Ia mengatakan, pada Sabtu (18 Februari 2012), Antasari Azhar mengirimkan surat permohonan izin kepada Kepala Lembaga Pemasyarakatan (Kalapas) untuk dapat menghadiri resepsi pernikahan putri pertamanya. Akad nikah itu, menurutnya, direncanakan berlangsung pada Ahad, 11 maret 2011 bertempat di Balai Sudirman, Tebet, Jakarta.
"Dan surat tersebut dilanjutkan oleh Kalapas kepada Kakanwil Hukum dan Ham (Kumham) Provinsi Banten dan Menteri Hukum dan HAM (Menkum HAM), pada tanggal 21 Februari lalu," tuturnya.
Namun, demikian Bambang Soesatyo, pil pahit harus ditelan mantan orang nomor satu di KPK. Sesuai arahan dari Menkum HAM, ujarnya, Antasari Azhar (AA) tidak boleh dan tak diperkenankan menghadiri acara resepsi pernikahan anak pertamanya.
"Apakah pil pahit tersebut layak diberikan kepada orang yang telah pernah berjasa kepada bangsa dengan memberantas korupsi? Apa alasan Kemenkum HAM tidak memperbolehkan AA menghadiri acara tersebut," tanyanya berulang.

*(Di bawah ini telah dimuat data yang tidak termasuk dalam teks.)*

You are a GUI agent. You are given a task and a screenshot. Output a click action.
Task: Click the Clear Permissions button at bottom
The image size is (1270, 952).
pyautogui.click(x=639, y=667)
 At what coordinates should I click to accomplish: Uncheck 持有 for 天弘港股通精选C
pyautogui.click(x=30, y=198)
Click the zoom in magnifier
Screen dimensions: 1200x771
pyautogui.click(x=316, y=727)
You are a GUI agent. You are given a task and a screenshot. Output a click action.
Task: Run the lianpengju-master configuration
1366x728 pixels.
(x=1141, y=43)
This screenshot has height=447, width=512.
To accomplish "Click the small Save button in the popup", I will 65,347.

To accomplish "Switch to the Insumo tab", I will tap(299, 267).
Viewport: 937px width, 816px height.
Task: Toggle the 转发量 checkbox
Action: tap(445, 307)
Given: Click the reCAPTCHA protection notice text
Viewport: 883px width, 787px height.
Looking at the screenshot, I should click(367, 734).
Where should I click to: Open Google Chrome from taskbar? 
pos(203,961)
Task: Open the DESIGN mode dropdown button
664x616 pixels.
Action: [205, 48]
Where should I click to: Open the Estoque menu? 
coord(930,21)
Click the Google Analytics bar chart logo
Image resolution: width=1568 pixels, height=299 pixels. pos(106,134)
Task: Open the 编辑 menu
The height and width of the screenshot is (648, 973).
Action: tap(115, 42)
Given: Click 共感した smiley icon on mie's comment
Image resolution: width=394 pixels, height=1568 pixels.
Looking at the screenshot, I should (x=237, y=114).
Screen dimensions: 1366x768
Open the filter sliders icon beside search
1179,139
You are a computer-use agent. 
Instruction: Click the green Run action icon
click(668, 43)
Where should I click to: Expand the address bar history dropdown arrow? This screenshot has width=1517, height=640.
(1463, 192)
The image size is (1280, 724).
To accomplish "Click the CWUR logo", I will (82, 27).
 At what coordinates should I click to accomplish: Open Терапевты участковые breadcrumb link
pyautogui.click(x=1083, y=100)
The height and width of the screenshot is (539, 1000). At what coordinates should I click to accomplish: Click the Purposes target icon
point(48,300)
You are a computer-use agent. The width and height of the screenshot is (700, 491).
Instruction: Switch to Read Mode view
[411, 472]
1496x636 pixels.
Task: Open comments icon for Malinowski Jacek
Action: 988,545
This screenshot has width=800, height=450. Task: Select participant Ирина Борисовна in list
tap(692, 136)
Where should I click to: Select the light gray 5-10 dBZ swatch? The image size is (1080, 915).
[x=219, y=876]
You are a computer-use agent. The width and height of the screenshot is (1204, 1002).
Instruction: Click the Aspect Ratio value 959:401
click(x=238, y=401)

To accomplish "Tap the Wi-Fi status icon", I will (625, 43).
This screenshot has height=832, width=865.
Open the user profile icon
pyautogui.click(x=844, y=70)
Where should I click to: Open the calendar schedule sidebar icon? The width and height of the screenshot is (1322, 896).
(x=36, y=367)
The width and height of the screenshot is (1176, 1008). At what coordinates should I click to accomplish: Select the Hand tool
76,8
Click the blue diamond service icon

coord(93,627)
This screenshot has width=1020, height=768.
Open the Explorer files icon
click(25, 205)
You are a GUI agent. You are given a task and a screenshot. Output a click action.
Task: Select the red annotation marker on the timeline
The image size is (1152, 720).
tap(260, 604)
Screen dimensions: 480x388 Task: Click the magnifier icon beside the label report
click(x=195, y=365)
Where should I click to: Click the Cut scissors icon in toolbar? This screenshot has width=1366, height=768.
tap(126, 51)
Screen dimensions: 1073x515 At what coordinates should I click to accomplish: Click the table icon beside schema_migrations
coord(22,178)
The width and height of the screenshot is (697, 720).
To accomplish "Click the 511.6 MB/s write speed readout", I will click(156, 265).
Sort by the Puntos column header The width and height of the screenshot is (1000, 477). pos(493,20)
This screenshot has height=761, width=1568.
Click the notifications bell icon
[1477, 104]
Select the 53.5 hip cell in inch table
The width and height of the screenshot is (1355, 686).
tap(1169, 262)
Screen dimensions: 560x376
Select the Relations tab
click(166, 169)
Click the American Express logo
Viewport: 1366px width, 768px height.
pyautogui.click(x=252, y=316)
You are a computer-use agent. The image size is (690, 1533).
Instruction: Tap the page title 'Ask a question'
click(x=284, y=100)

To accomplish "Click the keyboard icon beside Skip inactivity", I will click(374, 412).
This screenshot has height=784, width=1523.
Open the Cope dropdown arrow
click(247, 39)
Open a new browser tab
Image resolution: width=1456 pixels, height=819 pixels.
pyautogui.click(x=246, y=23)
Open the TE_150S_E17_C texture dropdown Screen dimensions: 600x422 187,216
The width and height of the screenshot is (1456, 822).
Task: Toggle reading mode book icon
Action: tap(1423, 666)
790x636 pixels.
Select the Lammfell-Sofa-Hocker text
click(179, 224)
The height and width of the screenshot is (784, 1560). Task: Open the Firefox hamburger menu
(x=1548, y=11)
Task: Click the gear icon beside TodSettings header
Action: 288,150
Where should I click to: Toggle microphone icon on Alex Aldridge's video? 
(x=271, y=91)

Padahal, menurutnya, Peraturan Pemerintah (PP) Nomor 32 Tahun 1999 pasal 41, 42 dan 52, mengatur tentang bolehnya izin keluar LP bagi Napi. "Ke mana hati nurani pihak Kemenkum HAM? Sadarlah, kekuasaan akan ada akhirnya. Apakah Menkum HAM tidak sadar kasus DL Sitorus terkait dugaan suap ke Hakim Mahkamah Agung (MA) bisa saja menjeratnya nanti," tanyanya lagi.
Ia mengungkapkan pula, Tempo sudah mengungkap kasus DL Sitorus dengan lengkap. "Sehingga Negara terindikasi dirugikan dengan Putusan MA yang membiarkan perkebunan sawit yang harusnya dikuasai Negara tetap beroperasi selama empat tahun ini dengan penghasilan Rp5 miliar per-hari," ungkap Bambang Soesatyo lagi.